[Cuis-dev] Bag>>#sum:ifEmpty:

Martin McClure martin at hand2mouse.com
Wed Nov 2 23:45:36 PDT 2022


Hi Luciano,

Well, a lot depends on exactly which combination of properties one 
wants. There are many ways to implement collections, and each reasonable 
way is better at some things and worse than others.

Arrays can already be concurrently modified while iterating. (Arrays 
allow duplicate entries, violating my third requirement, which I now 
realize should only apply to collections which do not allow duplicates.)

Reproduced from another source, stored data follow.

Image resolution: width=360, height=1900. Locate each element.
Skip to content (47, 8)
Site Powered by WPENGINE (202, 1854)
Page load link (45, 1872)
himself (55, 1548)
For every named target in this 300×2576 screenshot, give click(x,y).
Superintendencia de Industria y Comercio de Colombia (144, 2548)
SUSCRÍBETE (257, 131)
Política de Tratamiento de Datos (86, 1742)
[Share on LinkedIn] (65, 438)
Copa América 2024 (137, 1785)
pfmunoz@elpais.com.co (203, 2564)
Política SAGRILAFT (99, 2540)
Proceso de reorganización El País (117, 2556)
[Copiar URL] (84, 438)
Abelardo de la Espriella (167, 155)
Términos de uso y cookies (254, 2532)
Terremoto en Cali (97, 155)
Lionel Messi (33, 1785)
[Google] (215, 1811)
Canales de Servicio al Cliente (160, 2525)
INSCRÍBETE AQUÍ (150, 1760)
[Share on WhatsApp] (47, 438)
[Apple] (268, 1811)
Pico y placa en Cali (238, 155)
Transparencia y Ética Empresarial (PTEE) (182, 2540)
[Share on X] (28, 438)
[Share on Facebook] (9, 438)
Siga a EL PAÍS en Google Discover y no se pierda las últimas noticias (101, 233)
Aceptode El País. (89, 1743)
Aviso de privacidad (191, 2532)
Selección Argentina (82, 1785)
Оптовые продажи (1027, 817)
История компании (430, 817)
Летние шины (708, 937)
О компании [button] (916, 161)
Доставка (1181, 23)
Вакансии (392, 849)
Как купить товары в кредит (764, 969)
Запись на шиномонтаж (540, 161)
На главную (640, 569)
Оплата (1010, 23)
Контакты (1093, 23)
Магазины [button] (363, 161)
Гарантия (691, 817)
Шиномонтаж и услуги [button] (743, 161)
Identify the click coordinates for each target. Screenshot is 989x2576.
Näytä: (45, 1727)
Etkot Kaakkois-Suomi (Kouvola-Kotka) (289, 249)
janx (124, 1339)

Hashed collections (let's say Set, but Dictionary is similar) as 
implemented in Smalltalk-80 (open addressing with linear probing) have 
two problem points for iterating while modifying -- deletions can move 
an existing element earlier in the table, and additions can cause the 
table to grow, scrambling everything. The deletion problem can be 
handled by using collision buckets instead of linear probing, which is 
not quite as fast because more cache line reads, but still O(1). The 
grow problem can be handled more easily. A grow replaces the table and 
copies the elements over to the new table. If the iterator caches the 
table in a temporary variable then it can do the iteration over the 
original table even if the base collection has moved on to a new table. 
The old table will be released when the iteration is done.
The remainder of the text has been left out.